Le manga ne débute pas sous le Shogunat Tokugawa, mais plus tard. Une jeune femme part à la rencontre de Shinpachi Nagakura, un vieil homme pour lequel elle a plein de questions. Dernier survivant de cette époque, ancien membre du Shinsen gumi, il lui raconte l’histoire de ses compagnons et tout particulièrement celle de Toshizo Hijikata, présenté comme une tête brûlée, un homme impulsif qui a pourtant vite bouleversé la vie de ses compagnons. Ces personnages ont réellement existé : si le manga romance et réimagine l’histoire du Shinsen gumi, c’est une milice de samouraïs légendaire qui a façonné une partie de l’histoire du Japon. Menée, entre autre, par Toshizo Hijikata et Isami Kondo, la bande chassait les ennemis du Shogunat. Mais le manga n’en est pas encore-là, il raconte ses débuts, à une époque où ce n’est qu’une petite bande qui a bien du mal à se faire respecter, dont l’esprit de groupe et les valeurs sont vite mises à l’épreuve. Confrontés à une terrible menace, c’est là qu’ils se révèlent dans deux premiers tomes d’un manga fort en émotions, en racontant une histoire d’amitié, presque de famille, pour une bande qui réunit des hommes aux intérêts et aux ambitions très diverses. Le mangaka prend d’ailleurs de la hauteur sur son histoire en la racontant au travers du personnage de Shinpachi Nagakura, un vieux monsieur pas vraiment accueillant qui finit rapidement par prendre goût à l’idée de raconter l’histoire de ses compagnons de route. Un choix malin qui fait énormément de bien à la narration du manga, plutôt éloigné des shōnen plus classiques en abordant son récit comme une fresque historique, quand bien même de nombreuses scènes plus humoristiques nous renvoient aux codes du genre.
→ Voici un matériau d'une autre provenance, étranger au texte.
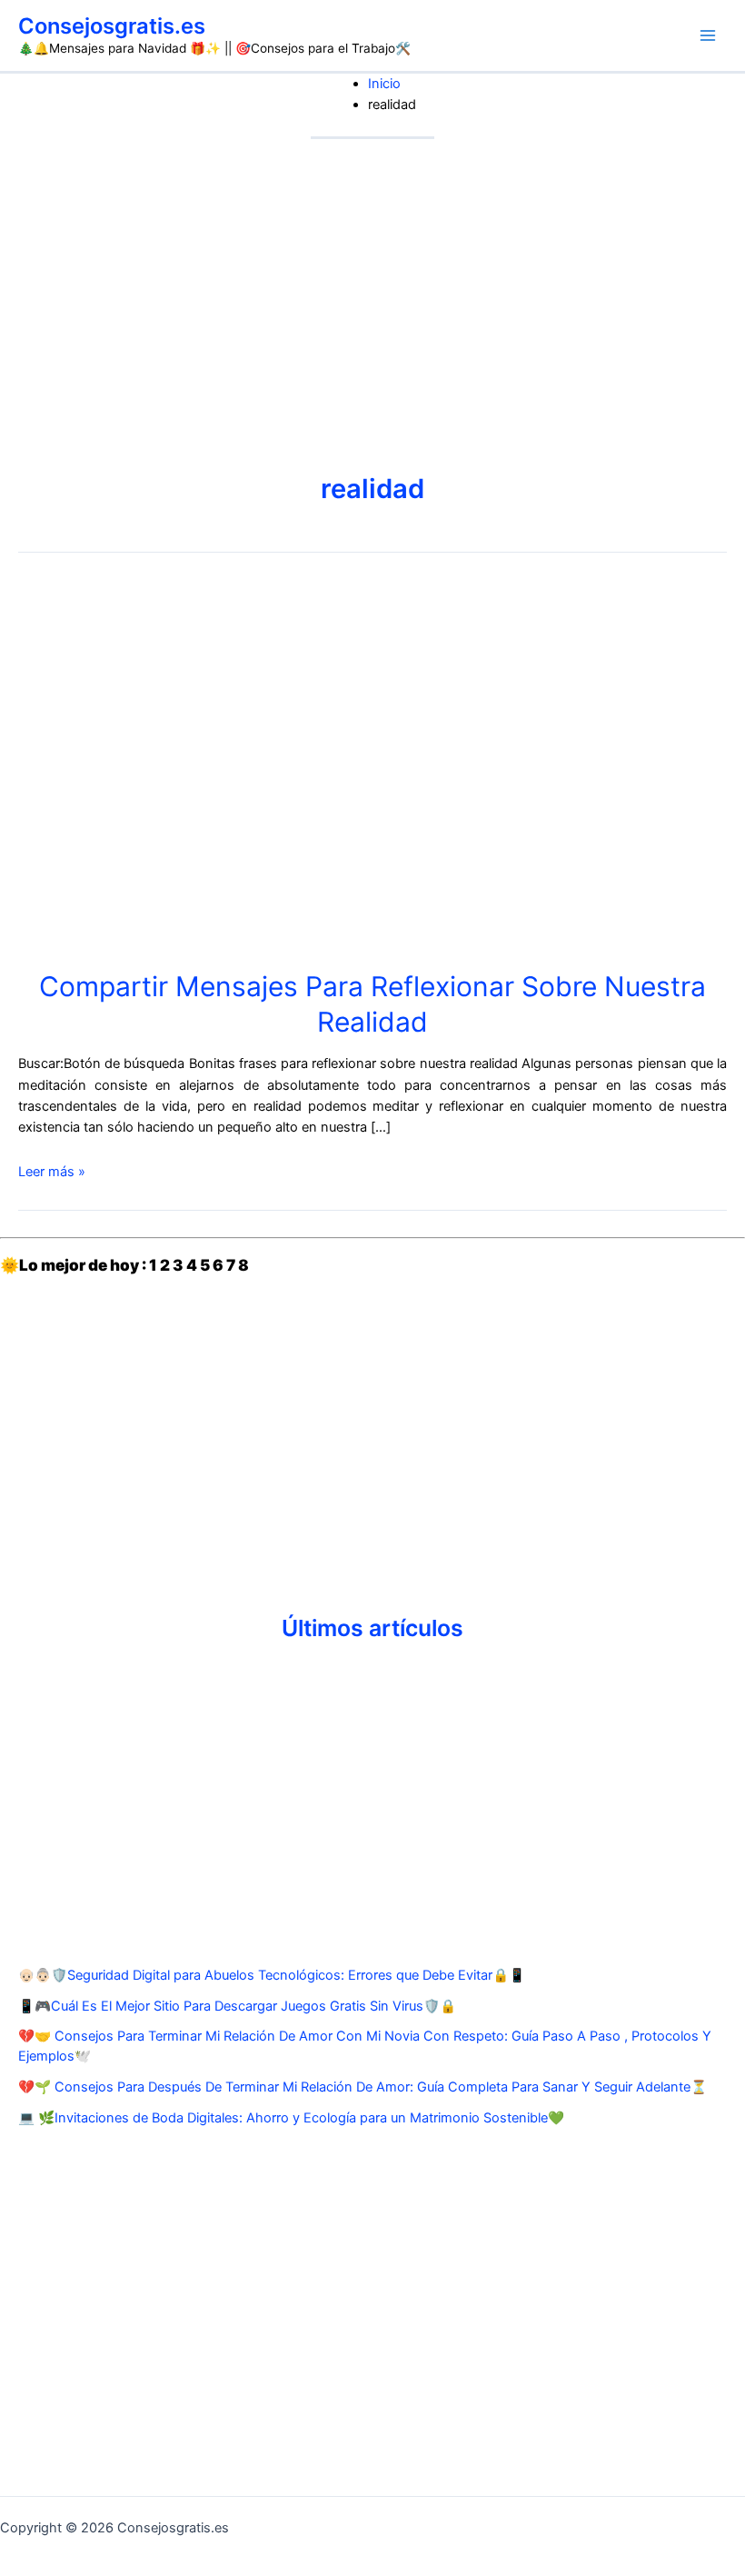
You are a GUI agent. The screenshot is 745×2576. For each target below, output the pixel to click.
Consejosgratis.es (111, 26)
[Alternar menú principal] (708, 35)
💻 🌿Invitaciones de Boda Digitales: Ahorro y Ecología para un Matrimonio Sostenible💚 (291, 2118)
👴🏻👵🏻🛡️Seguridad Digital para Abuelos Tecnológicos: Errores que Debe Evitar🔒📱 (271, 1975)
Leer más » (51, 1171)
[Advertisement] (372, 275)
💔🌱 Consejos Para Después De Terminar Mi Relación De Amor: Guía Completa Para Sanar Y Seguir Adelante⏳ (362, 2087)
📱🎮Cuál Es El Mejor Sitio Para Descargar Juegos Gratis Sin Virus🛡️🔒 (237, 2006)
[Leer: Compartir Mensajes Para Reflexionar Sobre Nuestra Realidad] (200, 766)
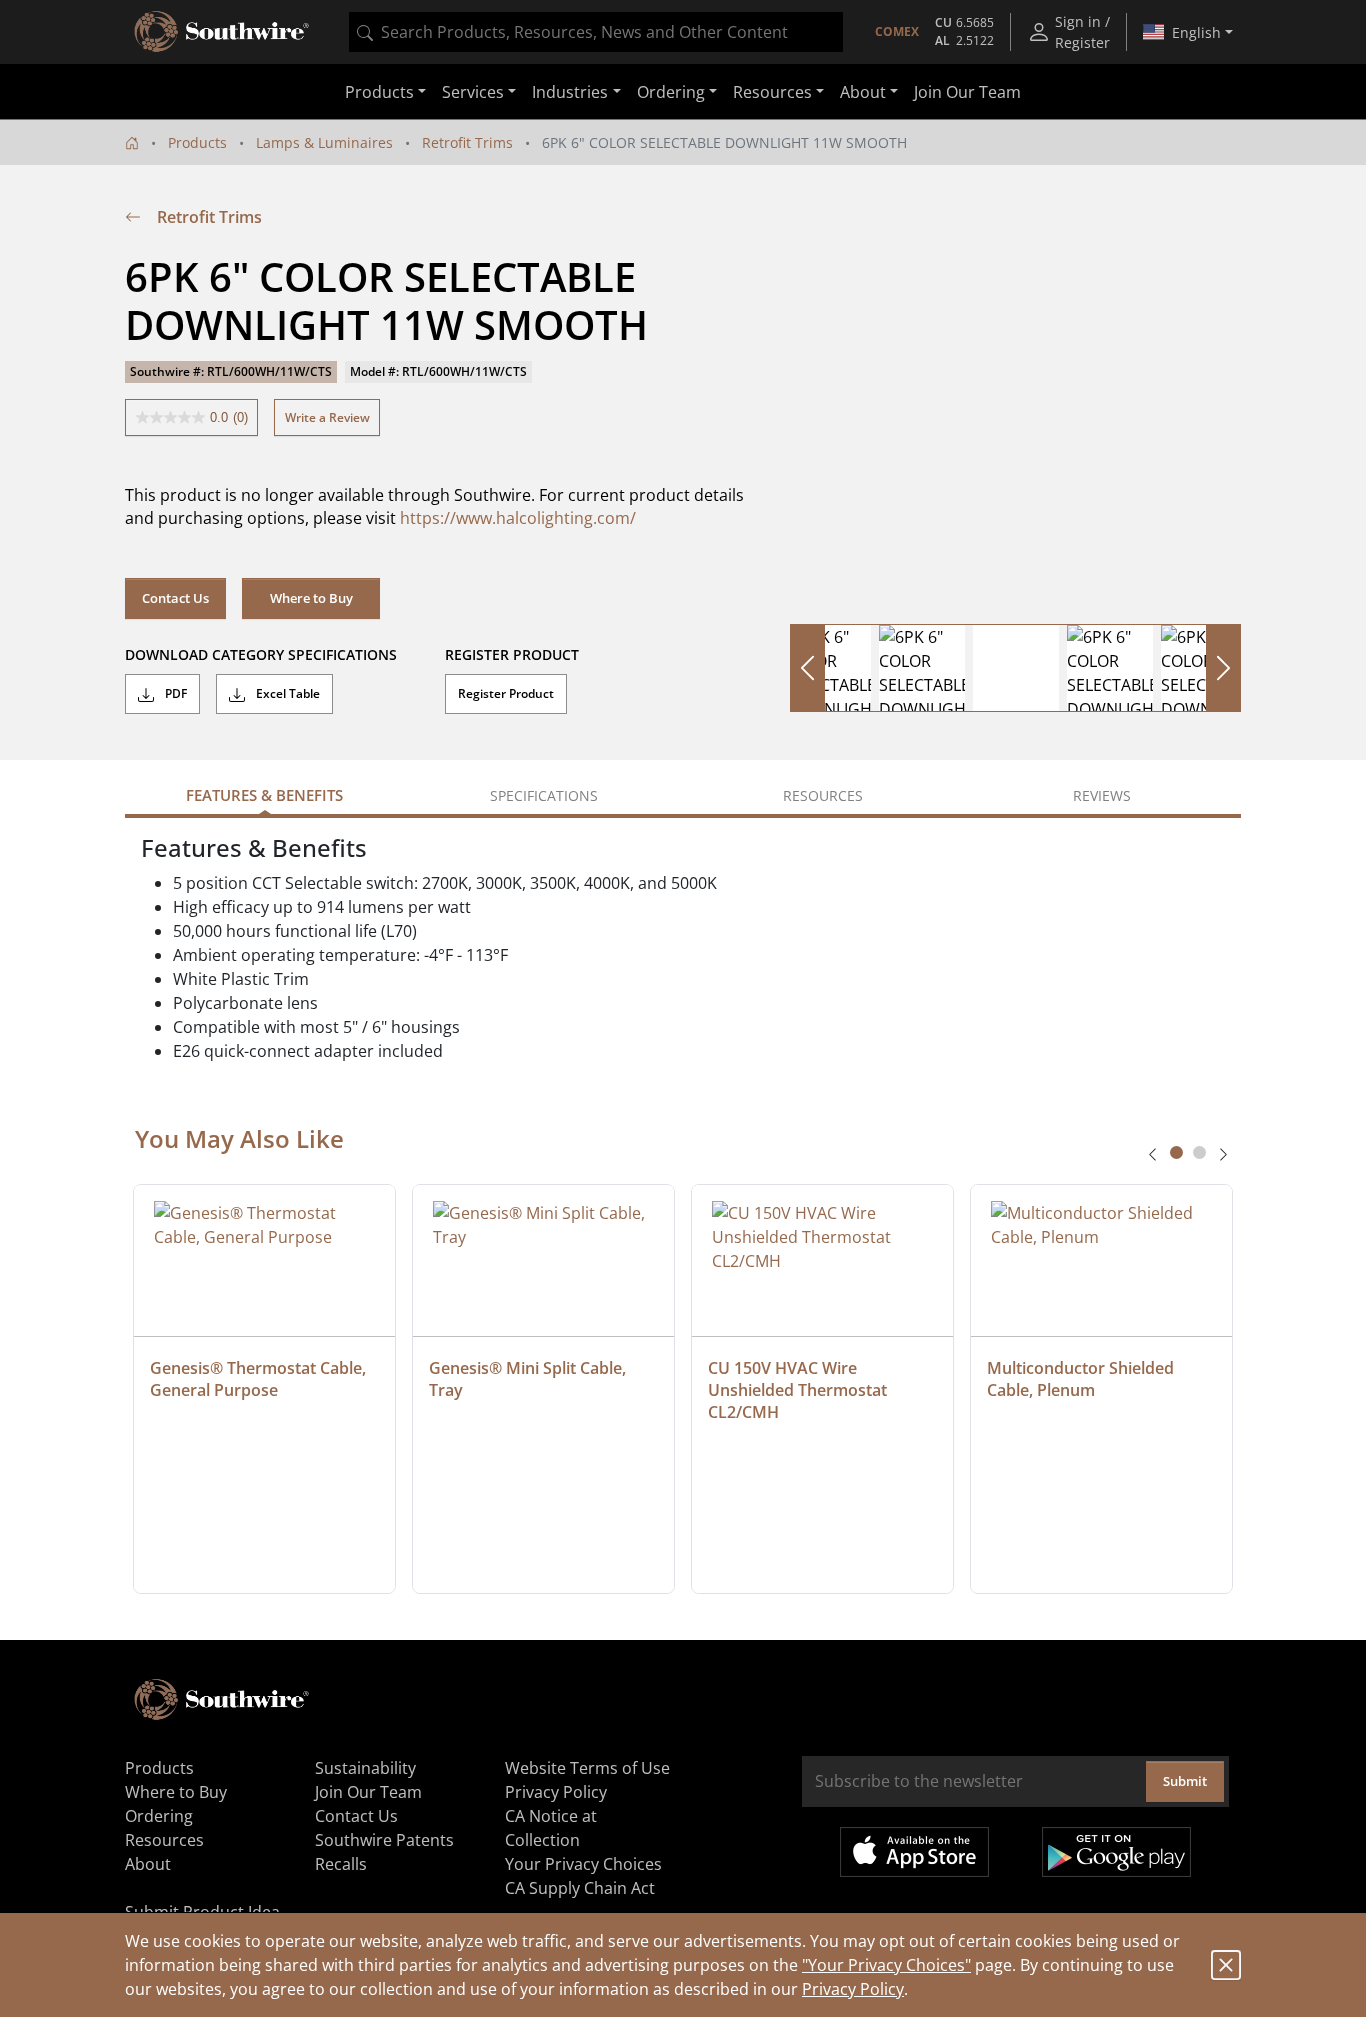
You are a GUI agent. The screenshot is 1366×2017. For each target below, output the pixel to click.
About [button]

Ces deux premiers tomes s’attachent en effet à raconter avec retenue la manière dont s’est formée le groupe, autour d’un événement commun qui l’a fondé, comme un électrochoc pour des hommes pour la plupart désœuvrés, en quête d’un sens à leurs actes. Juste de quoi retrouver les bases du shōnen entre pouvoir de l’amitié et dépassement de soi, sans tomber dans des clichés qui auraient pu faire du mal aux prétentions d’une œuvre qui parvient à allier avec talent sa dimension historique et la fiction. S’il ne remplacera pas un livre d’histoire pour se renseigner sur la période tant on sent la volonté de s’écarter du chemin de l’Histoire pour la romancer, Chiruran n’en reste pas moins une belle fresque de ce qu’étaient ces personnes et leur époque, à un moment où l’existence des Samouraïs et du Shogunat allait être remise en cause. Un peu à la manière du Mandala de Feu, toujours chez Mangetsu, Chiruran est un témoin d’une période où des personnalités ont marqué l’histoire de leur pays en incarnant des traditions, des coutumes, des valeurs qui ont ensuite été largement reprises dans de nombreuses œuvres de fiction. Trouver cet équilibre entre l’imaginaire et la réalité n’était pas évident, mais Shinya Umemura propose un manga captivant et fort en émotions.

Aura et charisme

© 2010 By Eiji Hashimoto and Shinya Umemura

Des émotions que l’on doit en bonne partie à la place qu’offre l’auteur à ses personnages. Tous ses apprentis-samouraïs sont inspirés de personnages réels, ce qui leur confère évidemment une stature imposante. Mais c’est sa manière de les caractériser avec une force, une volonté et un passé souvent douloureux qui leur donne un certain charisme. Il y a d’ailleurs une volonté dans la mise en scène, proche de l’action, de toujours rechercher le moment qui offrira une image très « classe » des différents personnages. Un choix bien aidé par les superbes dessins de Eiji Hashimoto, notamment en ce qui concerne l’allure des personnages, mais aussi tout le travail abattu sur les environnements qui permettent d’inscrire le manga dans les deux époques qu’il raconte : l’avant et l’après chute du Shogunat.

Chiruran était un des titres que l’on attendait le moins dans le catalogue Mangetsu, il se révèle pourtant l’un des plus forts. Malin chaque fois qu’il aborde l’histoire du Japon et celle du Shinsen gumi, il offre une superbe fresque sur cette époque sans manquer d’y apporter une superbe tension dramatique avec des personnages charismatiques. Fort chaque fois qu’il raconte son époque, Chiruran est aussi une belle histoire de fraternité entre des samouraïs qui n’ont plus rien à perdre. Vivement la suite.

  • Les tomes 1 et 2 de Chiruran sont disponibles depuis le 16 juin en librairie.